Vandy is Dandy at one year – Let the celebrations begin!
While you may be counting the days to a relaxing Memorial Day weekend, the folks in Key West get to start the festivities early. Today (Thursday, May 27th) marks the one year anniversary of the sinking the USNS Gen. Hoyt S. Vandenberg. There is a celebration kick off event at 6pm at Kelly’s Caribbean. Come meet veterans who served on the vessel, see a slideshow of the sinking, and pictures reflecting a sampling of the one hundred species of marine life that have made the vessel their home. Friday marks a wreath laying on the Vandenberg, which could be topped off with a double dip on the wreck.
So what’s happened over the course of a year? First, we asked Joe Weatherby, the founder of Artificial Reefs of the Keys and co-owner of Reefmakers. Joe and his team were responsible for bringing the Vandenberg to the community. He replied with great enthusiasm, “The Vandenberg has surpassed all top predictions. It’s performing better than expected.” Even though they are waiting for results on quantitative data that has been gathered by NOAA, Fish and Wildlife, REEF and Florida Keys Community College; he is confident the Keys and Key West are already winners. Okay, so maybe Joe is a little bias. Like a father talking about his first born child.
Next we checked in with Don Kincaid, a captain, author, and underwater specialist. Don is excited about the Vandenberg’s location explaining that it’s positioned in a mixing bowl of diversity, the perfect spot for gulf critters and tropical reef creatures to co-exist. The water is rich with nutrients bringing in an abundance of life. Just last weekend we saw huge bait balls of scad swarming the decks likes bees to a hive. They were followed by jacks, barracudas, tarpon, and goliath groupers just to name a few. The structure is also an ideal nursery for the blend of current very unique residences; juvenile lobster, long-spined urchins, penshell, flamed scallops and lots of spiny oysters. It provides shelter, food and companionship. When it gets full the neighboring reefs benefit from marine communities expanding and moving off.
So how is it affecting the dive community and beyond? Within the last year Key West has gotten 13 new dive boats, 4 new charter operations, and now has 3 live-aboard charters stopping by to dive the Vandenberg. Jack Opie, the dive store manager at Subtropic Divers, said “Before the sinking, peak time was April to September. Now our boats run seven days a week, all year long (of course weather permitting). The Vandenberg buoys are usually maxed out with a mix of charter boats as well as private boats every morning.” Subtropic typically does a double dip in the morning and reef dives in the afternoon.

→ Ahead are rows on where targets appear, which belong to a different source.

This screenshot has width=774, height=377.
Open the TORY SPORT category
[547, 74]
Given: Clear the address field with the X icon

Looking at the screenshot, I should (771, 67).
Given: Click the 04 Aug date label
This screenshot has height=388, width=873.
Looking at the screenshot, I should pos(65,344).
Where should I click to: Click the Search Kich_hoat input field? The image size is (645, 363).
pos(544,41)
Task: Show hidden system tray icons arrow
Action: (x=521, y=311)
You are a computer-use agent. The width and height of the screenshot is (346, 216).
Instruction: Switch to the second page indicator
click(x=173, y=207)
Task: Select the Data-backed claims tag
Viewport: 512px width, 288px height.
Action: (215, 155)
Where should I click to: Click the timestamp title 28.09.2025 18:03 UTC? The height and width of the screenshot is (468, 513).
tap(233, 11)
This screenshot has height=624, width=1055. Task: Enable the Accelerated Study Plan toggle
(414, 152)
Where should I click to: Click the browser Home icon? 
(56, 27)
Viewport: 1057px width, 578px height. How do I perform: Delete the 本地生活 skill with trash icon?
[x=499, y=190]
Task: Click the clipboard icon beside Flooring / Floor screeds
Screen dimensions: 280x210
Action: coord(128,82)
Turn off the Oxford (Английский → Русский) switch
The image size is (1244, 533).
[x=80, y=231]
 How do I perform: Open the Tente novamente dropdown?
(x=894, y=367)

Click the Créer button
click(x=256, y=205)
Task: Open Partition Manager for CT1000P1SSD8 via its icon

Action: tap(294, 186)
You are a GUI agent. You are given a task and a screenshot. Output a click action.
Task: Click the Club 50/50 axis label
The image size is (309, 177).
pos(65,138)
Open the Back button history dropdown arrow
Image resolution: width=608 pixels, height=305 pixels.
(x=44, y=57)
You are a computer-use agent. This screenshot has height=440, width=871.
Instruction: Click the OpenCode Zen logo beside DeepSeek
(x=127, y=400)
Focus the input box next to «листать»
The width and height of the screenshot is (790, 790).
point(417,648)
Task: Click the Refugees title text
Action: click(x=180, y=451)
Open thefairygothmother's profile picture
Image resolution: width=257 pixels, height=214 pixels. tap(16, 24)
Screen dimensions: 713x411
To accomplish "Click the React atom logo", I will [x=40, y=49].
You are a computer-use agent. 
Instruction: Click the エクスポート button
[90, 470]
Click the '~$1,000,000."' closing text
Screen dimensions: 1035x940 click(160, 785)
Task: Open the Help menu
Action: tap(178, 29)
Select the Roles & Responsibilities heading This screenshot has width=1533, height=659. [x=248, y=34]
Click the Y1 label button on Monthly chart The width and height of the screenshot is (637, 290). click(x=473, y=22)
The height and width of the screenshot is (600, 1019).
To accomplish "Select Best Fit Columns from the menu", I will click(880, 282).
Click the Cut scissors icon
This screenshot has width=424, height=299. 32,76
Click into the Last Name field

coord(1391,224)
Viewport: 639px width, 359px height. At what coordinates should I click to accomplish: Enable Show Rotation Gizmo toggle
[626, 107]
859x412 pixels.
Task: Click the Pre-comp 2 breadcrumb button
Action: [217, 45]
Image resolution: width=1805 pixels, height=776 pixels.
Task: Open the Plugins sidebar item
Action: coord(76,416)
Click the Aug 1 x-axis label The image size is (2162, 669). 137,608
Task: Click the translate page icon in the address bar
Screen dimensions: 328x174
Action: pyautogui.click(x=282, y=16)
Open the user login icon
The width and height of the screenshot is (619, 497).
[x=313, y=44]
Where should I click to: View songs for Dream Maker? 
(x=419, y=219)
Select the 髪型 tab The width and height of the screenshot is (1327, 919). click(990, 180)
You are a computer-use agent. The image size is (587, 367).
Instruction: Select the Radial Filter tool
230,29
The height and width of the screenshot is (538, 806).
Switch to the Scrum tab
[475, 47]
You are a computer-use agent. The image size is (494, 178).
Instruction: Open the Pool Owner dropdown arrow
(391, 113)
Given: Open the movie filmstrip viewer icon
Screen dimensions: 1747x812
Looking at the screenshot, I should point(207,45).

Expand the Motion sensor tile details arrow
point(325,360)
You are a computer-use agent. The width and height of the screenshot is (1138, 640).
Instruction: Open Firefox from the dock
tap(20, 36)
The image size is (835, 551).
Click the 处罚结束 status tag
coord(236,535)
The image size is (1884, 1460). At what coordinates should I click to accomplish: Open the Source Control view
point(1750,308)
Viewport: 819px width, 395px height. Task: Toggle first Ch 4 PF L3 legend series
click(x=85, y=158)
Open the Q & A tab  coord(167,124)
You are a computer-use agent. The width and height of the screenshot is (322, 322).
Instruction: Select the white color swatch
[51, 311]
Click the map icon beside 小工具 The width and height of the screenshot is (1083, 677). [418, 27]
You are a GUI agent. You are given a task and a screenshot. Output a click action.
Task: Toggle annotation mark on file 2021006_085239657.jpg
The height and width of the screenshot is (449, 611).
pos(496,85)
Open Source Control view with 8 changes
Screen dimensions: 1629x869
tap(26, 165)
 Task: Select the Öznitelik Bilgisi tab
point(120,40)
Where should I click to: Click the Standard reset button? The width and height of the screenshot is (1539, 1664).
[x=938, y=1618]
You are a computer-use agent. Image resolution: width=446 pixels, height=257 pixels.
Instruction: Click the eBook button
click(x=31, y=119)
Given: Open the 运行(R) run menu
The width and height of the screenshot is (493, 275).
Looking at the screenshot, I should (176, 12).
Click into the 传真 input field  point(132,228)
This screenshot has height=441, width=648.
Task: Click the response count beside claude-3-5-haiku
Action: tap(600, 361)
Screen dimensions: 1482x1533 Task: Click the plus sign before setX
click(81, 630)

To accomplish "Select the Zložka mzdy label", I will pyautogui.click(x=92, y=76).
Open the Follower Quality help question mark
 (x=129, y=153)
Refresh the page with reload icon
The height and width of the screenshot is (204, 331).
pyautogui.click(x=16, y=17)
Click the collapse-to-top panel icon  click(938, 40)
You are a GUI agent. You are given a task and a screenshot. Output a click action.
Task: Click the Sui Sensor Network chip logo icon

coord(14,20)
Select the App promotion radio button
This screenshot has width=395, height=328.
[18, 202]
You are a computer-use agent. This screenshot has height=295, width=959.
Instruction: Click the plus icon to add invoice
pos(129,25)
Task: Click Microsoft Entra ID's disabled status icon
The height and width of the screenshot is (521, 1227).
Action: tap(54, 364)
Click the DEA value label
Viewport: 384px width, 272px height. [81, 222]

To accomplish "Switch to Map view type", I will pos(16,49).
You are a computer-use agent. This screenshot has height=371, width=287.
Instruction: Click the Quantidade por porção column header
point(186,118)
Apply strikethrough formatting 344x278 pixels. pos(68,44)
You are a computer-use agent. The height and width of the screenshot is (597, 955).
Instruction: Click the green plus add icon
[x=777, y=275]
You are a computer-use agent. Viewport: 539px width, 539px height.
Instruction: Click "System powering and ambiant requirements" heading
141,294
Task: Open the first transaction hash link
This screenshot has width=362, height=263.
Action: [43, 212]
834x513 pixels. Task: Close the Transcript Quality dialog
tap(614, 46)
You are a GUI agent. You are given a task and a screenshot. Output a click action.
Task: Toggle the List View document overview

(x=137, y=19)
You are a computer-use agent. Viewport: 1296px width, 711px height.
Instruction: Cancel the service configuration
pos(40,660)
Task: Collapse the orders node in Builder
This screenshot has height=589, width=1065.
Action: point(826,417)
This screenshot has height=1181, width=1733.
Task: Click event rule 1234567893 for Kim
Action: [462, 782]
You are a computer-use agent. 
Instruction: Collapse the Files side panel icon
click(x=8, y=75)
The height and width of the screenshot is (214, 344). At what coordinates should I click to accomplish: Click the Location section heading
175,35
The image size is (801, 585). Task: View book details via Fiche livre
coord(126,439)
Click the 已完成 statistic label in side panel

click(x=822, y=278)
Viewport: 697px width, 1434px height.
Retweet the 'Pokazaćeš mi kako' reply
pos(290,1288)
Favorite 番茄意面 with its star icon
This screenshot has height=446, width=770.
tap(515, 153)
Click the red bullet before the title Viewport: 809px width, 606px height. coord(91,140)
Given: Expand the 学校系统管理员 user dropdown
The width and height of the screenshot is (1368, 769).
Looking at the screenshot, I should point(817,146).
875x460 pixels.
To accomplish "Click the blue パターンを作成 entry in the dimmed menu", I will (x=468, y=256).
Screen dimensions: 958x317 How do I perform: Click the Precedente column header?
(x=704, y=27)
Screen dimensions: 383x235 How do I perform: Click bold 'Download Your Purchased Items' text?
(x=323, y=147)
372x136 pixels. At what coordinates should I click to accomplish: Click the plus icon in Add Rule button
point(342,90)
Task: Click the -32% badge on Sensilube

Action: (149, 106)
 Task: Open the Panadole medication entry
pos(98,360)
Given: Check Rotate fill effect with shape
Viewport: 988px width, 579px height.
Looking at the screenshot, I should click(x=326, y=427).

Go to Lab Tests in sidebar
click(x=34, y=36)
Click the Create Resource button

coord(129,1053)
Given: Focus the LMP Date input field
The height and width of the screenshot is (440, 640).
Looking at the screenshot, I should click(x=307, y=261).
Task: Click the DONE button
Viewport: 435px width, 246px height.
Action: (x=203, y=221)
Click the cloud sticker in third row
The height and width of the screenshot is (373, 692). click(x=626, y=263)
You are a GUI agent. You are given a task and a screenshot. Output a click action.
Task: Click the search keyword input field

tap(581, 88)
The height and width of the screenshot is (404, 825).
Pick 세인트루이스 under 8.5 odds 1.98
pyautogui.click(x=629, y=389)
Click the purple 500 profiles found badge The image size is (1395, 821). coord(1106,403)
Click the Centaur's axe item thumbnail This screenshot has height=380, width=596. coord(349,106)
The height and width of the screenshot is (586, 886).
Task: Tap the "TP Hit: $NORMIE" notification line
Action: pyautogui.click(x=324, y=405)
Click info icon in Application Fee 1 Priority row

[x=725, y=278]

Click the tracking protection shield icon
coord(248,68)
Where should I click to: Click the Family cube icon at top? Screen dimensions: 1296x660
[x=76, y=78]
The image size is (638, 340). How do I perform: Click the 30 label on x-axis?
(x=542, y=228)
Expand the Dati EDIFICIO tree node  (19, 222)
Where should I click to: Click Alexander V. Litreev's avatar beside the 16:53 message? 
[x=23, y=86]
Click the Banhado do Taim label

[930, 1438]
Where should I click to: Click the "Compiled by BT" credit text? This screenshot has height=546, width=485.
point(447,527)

Another positive change is an increase in continuing education! To go beyond 60’ a basic open water diver needs to hire a guide. Over the last few years wrecks like the Spiegel Grove in Key Largo and the Vandenberg in Key West have created growing interest to expand diving experiences. Basic certification leads to Advance Open Water, then some continue further to Technical Diver. The Vandenberg offers profiles beginning in the 40’-50’ range and maxing out in the sand at 145’. Anyone from a snorkeler to a technical diver has something wonderful to explore. Also, Nitrox sales have doubled in Key West. Using special gas mixes and computers, divers can get a longer bottom time and shorter surface intervals, or they can use the special mix as a safety factor.
As a side note, the Keys are also working on breaking the perception that they are only good for reef diving. Key West is an undiscovered technical training area beginning with the Vandenberg in 145’ and continuing with four different vessels in increasing depths to the USS Wilkes-Barre which is sitting in 250’.
What are the other trickle effects of more divers? They are bringing more non-diving friends and family members to enjoy the island. Some are adventurous and enroll in a Discover Scuba class. Others take advantage of the many spas, go on shopping excursions or relax by the beach or pool side. In addition, there are more visitors from abroad are who are making “wreck treks” through the states. We’ve seen an increase of groups who start with the great lakes, continue south hitting North Carolina, and end in Florida where they are driving and diving from West Palm to Key West.
One a last note, the birthday celebration is, thankfully, not affected by the oil spill. Luckily the loop current generally flows from 80 to 150 miles off-shore on the west side of the Dry Tortugas. The water around the keys has been blue and beautiful.